Toute cette situation, explique encore M. Soussi, oblige les structures publiques à demander des prêts bancaires et se retrouvent donc davantage plus endettées ! Dès lors, si nous connaissons ces dessous, nous ne pouvons pas réduire les raisons du déficit seulement à la mauvaise gestion. Celle-ci y est certes pour quelque chose, mais il ne s’agit pas de la seule raison. Les dessous sont complexes et entremêlés ».

Révision globale

Pour ce qui est des solutions, M. Soussi dit que les Tunisiens ne doivent d’abord pas se montrer ingrats envers les structures publiques qui, à un moment donné, ont réalisé de véritables prouesses.

“Durant les années 60 et 70 ces entreprises étaient des fleurons de modernité et faisaient notre fierté. Aujourd’hui le monde a changé et évolue à une vitesse vertigineuse, les données ont changé, le business-model a changé et le marché a changé ! Ces structures qui souffrent déjà d’une situation de défaillance ont du mal à suivre le mouvement. Et si on veut les sauver, il va falloir, certes, une révision de la structure même de ces entreprises, de leur stratégie et de leur mode de gouvernance, mais il faut, à mon sens, commencer par rassembler les dettes et procéder par le système de compensation.
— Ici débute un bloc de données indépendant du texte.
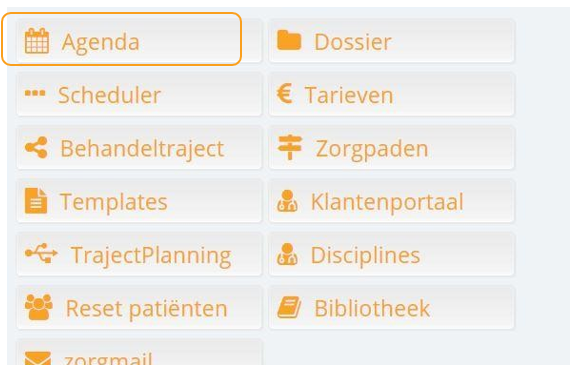The image size is (573, 365).
Task: Click the calendar icon next to Agenda
Action: click(x=37, y=41)
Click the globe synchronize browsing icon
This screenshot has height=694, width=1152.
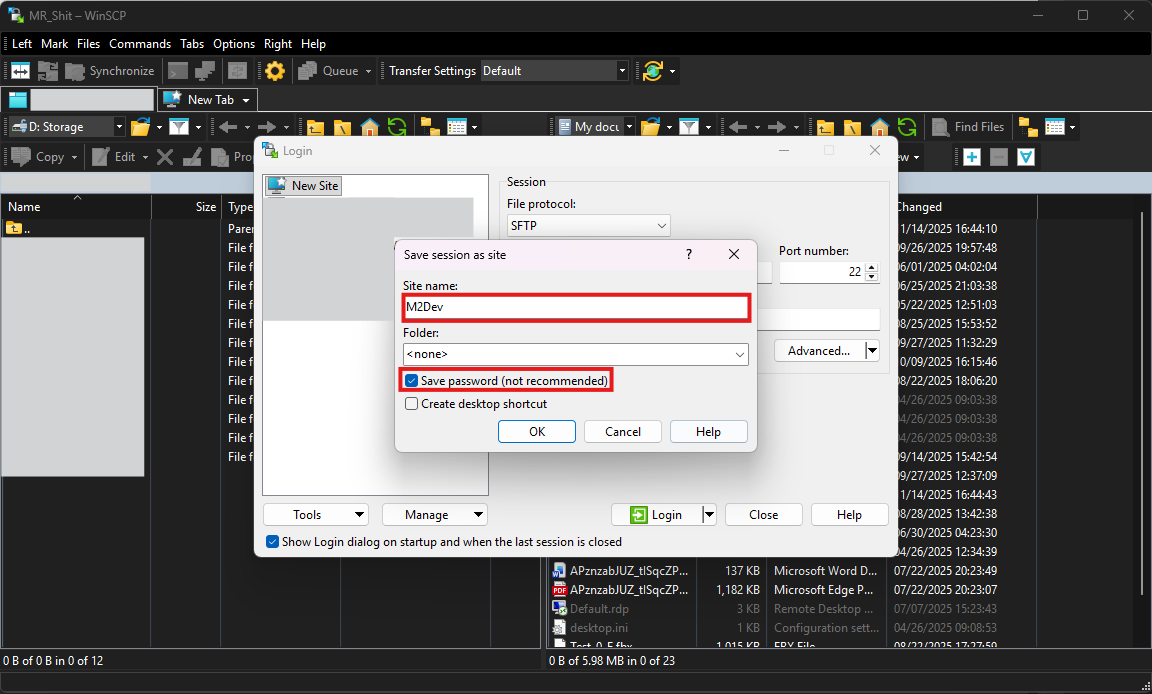(653, 71)
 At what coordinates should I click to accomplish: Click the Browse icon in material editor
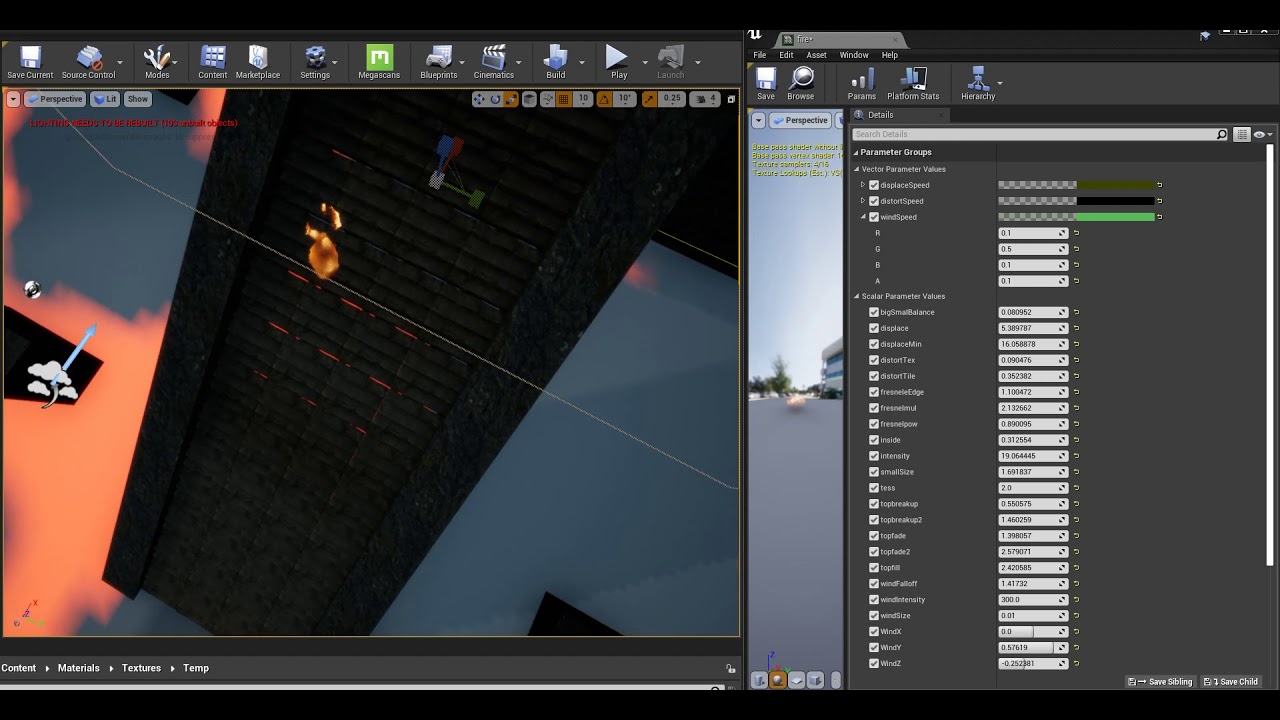[801, 84]
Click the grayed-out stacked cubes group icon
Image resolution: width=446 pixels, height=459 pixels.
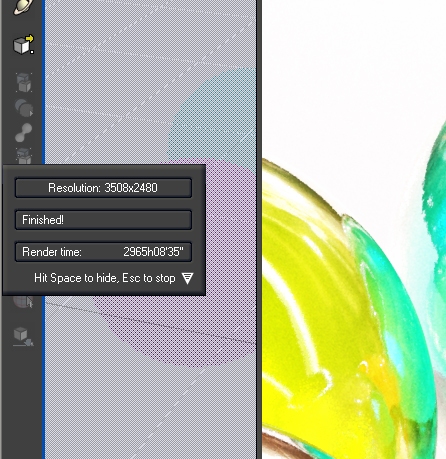click(x=24, y=82)
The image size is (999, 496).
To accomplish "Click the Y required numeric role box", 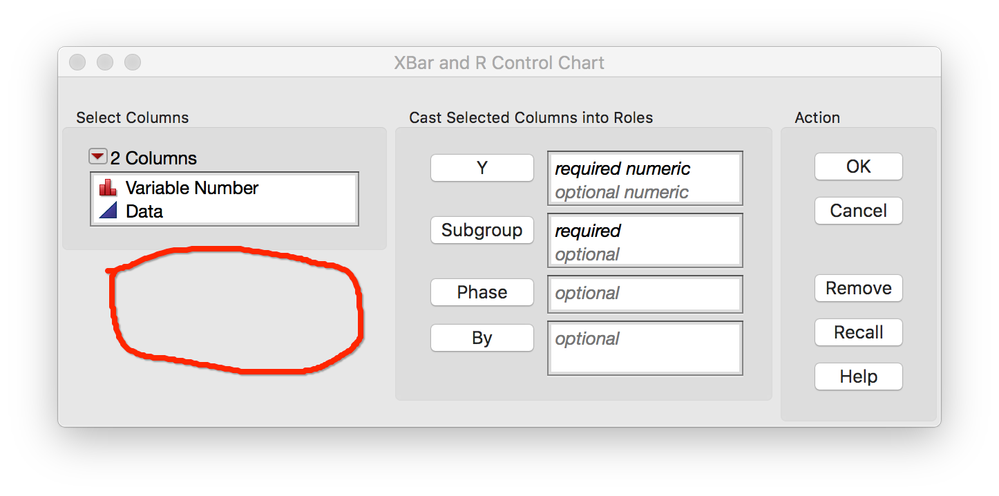I will [645, 178].
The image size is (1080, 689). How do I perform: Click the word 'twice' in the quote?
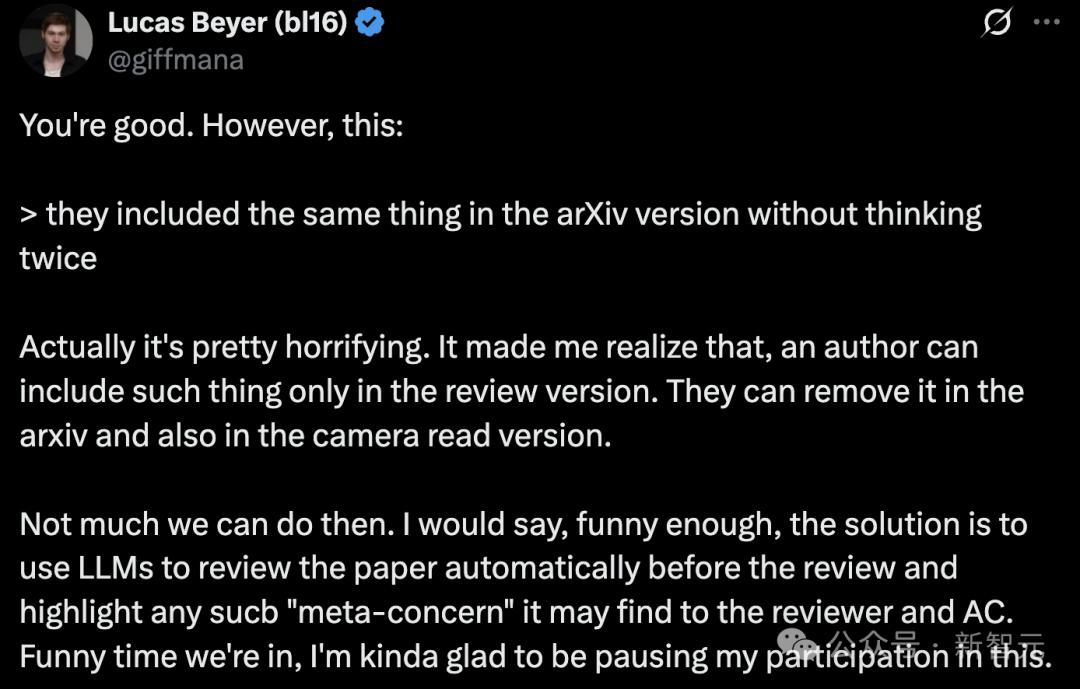click(x=59, y=258)
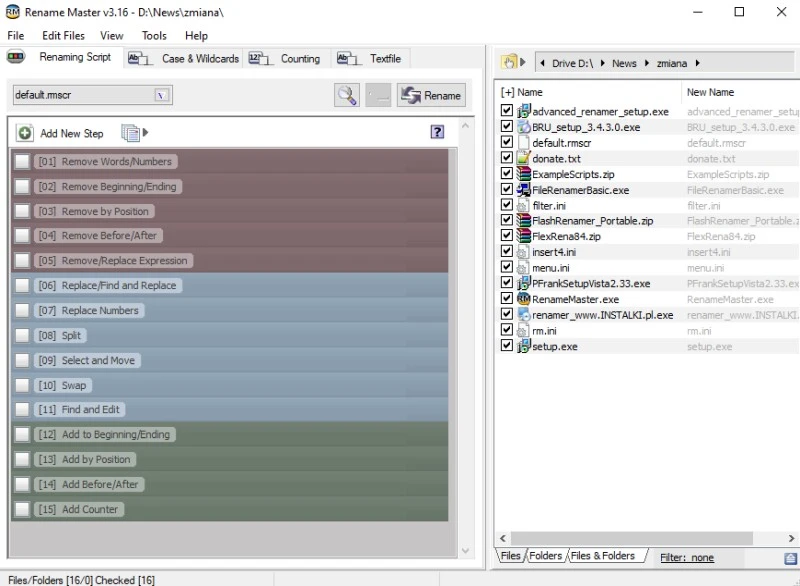Open the default.rmscr script dropdown
The width and height of the screenshot is (800, 586).
click(163, 95)
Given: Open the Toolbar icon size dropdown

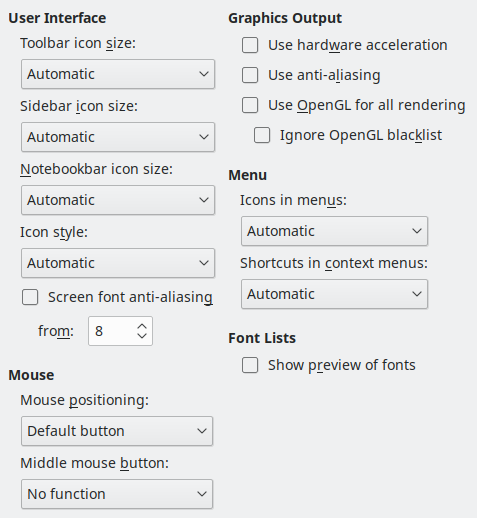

D’ailleurs si on le fait, il ne restera plus qu’un manque de 500 millions de dinars, ce qui est très gérable”.

Jusqu’à un passé plus ou moins récent, les choses n’étaient vraiment roses, mais ces entreprises arrivaient à s’en sortir tant bien que mal. Avant janvier 2011, les caisses de l’Etat n’étaient pas vides. Avant 2011, la charge de la masse salariale n’était pas aussi importante. Avant 2011, les entreprises publiques n’étaient pas aussi déficitaires. Avant 2011 les Caisses nationales n’étaient pas endettées.

M. Soussi doit avoir raison de pointer du doigt le cumul des problèmes. Et il faut appeler un chat, un chat, ces problèmes-là n’ont commencé à s’entasser que durant la décennie sombre. Une décennie où on n’a pas cessé d’aspirer la trésorerie en guise de compensations. Une décennie où on distribuait les postes selon les allégeances partisanes. Une décennie où on accumulait prêts et dettes. Une décennie où les décideurs n’ont pas pensé à renflouer les caisses de l’Etat mais à les pomper. Une décennie où on n’a pas investi, mais divisé le gâteau. Une décennie où on ne pensait qu’à se remplir les poches ! Cumul, dit-on ? En voilà les raisons de ce cumul dont les effets pervers que le pays continue de traîner comme un boulet.